* _EXCERPTED RECORDS_:
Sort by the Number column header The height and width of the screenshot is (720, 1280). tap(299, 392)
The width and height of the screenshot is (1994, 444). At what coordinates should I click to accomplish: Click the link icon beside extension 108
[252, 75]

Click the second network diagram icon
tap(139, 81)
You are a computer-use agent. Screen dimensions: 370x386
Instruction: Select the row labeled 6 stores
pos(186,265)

* _EXERCISE BRIEF_:
Word for word, copy out the records.

* _TASK OUTPUT_:
Sort by the Number column header The height and width of the screenshot is (720, 1280). tap(299, 392)
The width and height of the screenshot is (1994, 444). At what coordinates should I click to accomplish: Click the link icon beside extension 108
[252, 75]

Click the second network diagram icon
tap(139, 81)
You are a computer-use agent. Screen dimensions: 370x386
Instruction: Select the row labeled 6 stores
pos(186,265)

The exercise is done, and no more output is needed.